= DATA SUPPLIED =
=== Begin Enclosure ===
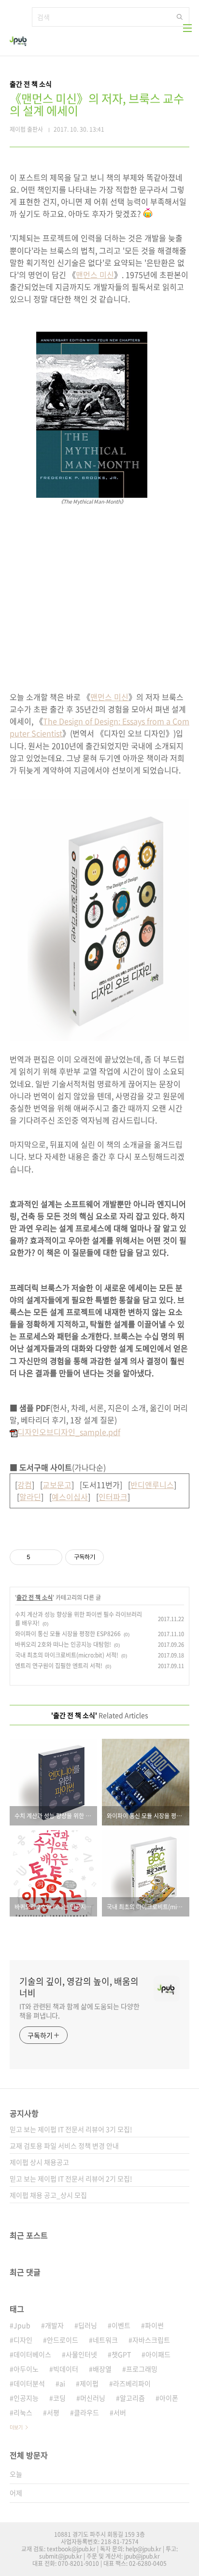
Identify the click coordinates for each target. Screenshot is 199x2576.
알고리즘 (132, 2398)
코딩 (59, 2398)
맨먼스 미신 (95, 274)
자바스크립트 (151, 2340)
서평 (53, 2412)
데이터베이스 (32, 2354)
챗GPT (121, 2354)
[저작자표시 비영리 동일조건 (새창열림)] (117, 1557)
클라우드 (86, 2412)
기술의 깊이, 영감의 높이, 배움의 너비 (79, 1987)
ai (62, 2383)
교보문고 (57, 1484)
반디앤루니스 (152, 1484)
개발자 (54, 2325)
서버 (120, 2412)
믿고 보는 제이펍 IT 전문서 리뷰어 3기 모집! (71, 2129)
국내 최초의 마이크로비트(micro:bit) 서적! (66, 1655)
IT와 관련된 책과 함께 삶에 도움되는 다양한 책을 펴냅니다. (79, 2010)
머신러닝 (92, 2398)
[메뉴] (187, 28)
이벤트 (121, 2325)
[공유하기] (39, 1557)
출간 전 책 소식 (34, 1597)
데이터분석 (29, 2383)
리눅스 (23, 2412)
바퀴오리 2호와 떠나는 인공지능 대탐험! (63, 1644)
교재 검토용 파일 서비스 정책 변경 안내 (64, 2145)
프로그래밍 (141, 2369)
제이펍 (89, 2383)
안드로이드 (62, 2340)
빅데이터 (65, 2369)
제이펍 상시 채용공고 (39, 2162)
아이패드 (158, 2354)
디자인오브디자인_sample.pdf (68, 1432)
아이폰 (168, 2398)
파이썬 (154, 2325)
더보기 (16, 2427)
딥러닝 (87, 2325)
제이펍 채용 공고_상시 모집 (48, 2195)
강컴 (24, 1484)
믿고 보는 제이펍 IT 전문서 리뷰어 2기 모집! (71, 2178)
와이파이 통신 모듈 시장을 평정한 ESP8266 (68, 1633)
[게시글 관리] (51, 1557)
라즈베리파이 (132, 2383)
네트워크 (105, 2340)
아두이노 (26, 2369)
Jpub (22, 2325)
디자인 (23, 2340)
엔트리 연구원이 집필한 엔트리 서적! (58, 1665)
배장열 (102, 2369)
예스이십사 (70, 1497)
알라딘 (30, 1497)
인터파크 (113, 1497)
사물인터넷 (81, 2354)
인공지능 (26, 2398)
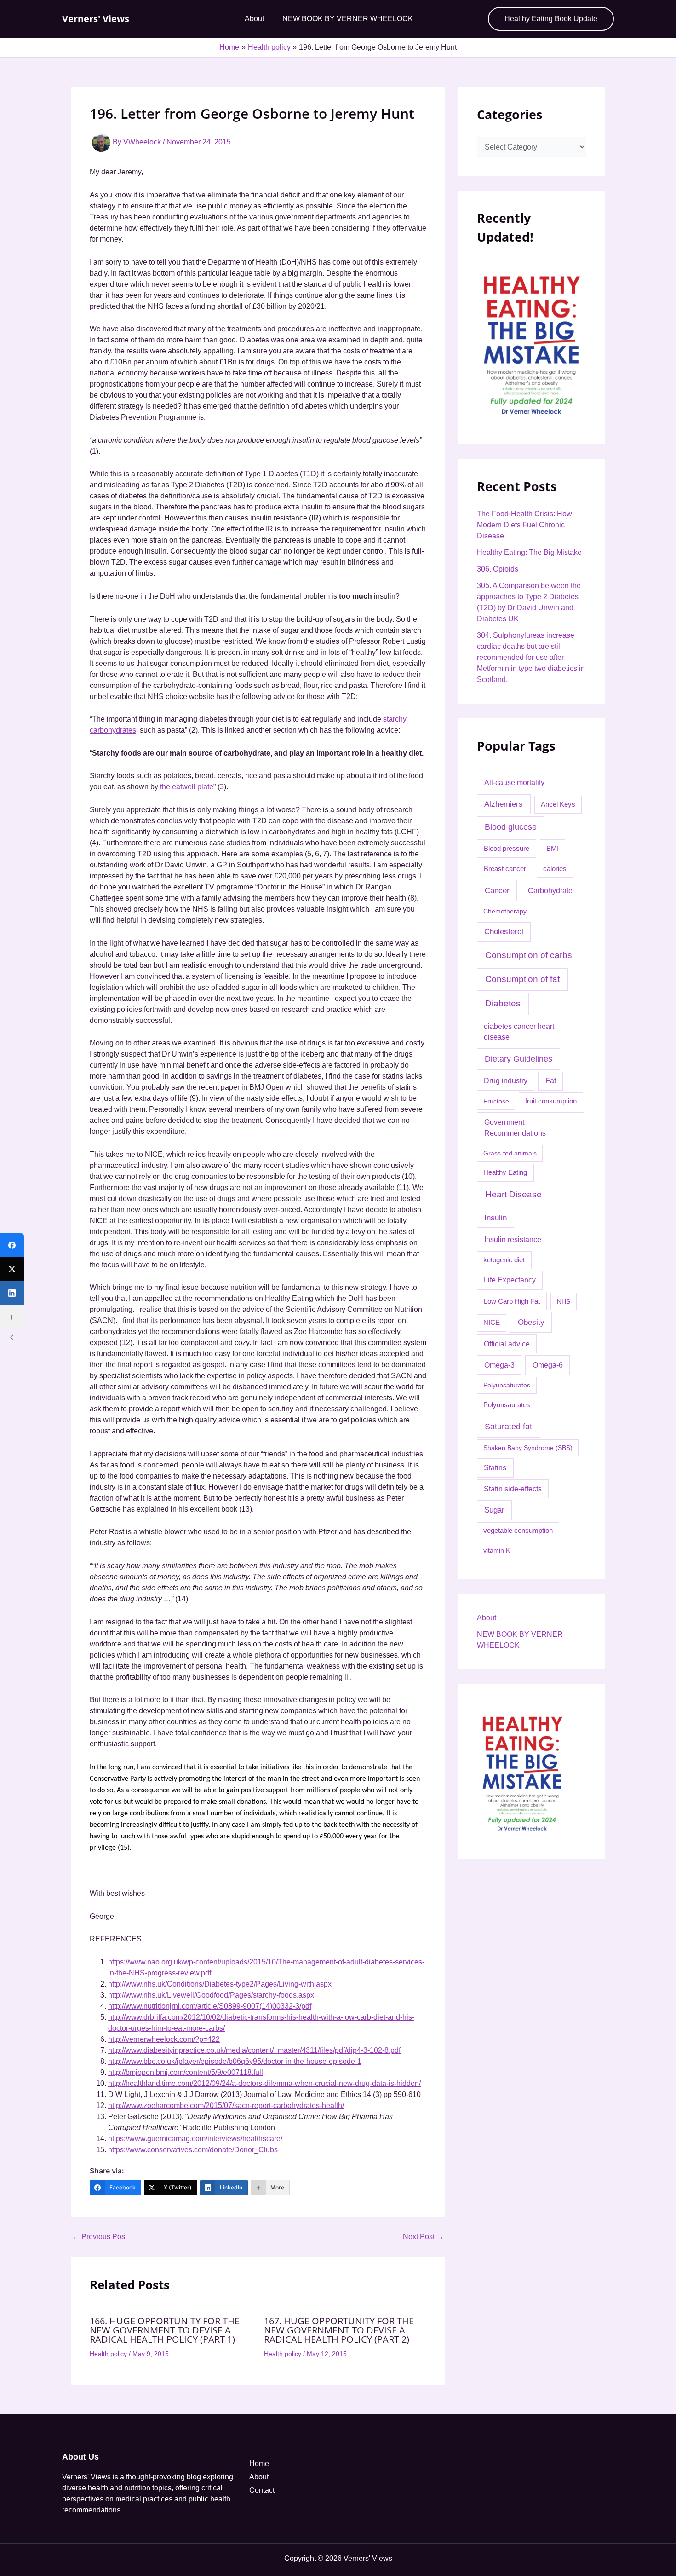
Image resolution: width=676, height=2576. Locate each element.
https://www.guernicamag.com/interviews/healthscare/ (195, 2139)
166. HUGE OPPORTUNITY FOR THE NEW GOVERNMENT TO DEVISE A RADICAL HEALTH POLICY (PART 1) (165, 2330)
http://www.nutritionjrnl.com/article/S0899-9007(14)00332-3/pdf (209, 2006)
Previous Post (99, 2237)
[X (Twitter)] (12, 1269)
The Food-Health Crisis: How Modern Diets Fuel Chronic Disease (524, 525)
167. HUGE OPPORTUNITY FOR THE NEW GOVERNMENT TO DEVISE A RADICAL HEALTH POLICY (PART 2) (339, 2330)
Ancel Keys (558, 804)
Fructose (496, 1101)
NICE (491, 1322)
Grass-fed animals (510, 1153)
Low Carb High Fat (512, 1301)
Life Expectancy (510, 1280)
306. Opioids (497, 569)
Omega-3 (499, 1365)
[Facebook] (12, 1245)
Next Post (423, 2237)
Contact (262, 2490)
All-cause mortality (514, 782)
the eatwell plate (186, 787)
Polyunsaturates (506, 1385)
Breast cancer (505, 868)
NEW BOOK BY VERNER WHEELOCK (347, 19)
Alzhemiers (503, 804)
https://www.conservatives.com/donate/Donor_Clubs (193, 2150)
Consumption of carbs (528, 955)
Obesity (531, 1322)
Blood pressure (506, 848)
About (254, 19)
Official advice (507, 1344)
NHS (563, 1301)
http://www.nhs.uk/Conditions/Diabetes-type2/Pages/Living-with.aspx (220, 1984)
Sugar (494, 1510)
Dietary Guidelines (518, 1058)
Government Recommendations (515, 1128)
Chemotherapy (505, 911)
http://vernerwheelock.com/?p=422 (164, 2039)
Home (259, 2463)
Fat (550, 1081)
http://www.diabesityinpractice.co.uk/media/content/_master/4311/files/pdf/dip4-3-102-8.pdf (254, 2050)
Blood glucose (511, 827)
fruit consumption (551, 1101)
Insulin (495, 1217)
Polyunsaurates (506, 1405)
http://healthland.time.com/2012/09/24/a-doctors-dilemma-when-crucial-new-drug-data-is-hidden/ (264, 2083)
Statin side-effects (513, 1489)
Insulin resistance (512, 1239)
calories (555, 868)
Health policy (108, 2353)
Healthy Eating (505, 1172)
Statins (495, 1468)
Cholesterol (503, 931)
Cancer (497, 890)
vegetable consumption (518, 1530)
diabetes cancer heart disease (519, 1031)
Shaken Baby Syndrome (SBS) (528, 1447)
=== End Enclosure ===
= REQUIREMENT =
Search the data for the string "PART" and copy every line where it appears.

= SOLUTION TO THIS PROBLEM =
166. HUGE OPPORTUNITY FOR THE NEW GOVERNMENT TO DEVISE A RADICAL HEALTH POLICY (PART 1) (165, 2330)
167. HUGE OPPORTUNITY FOR THE NEW GOVERNMENT TO DEVISE A RADICAL HEALTH POLICY (PART 2) (339, 2330)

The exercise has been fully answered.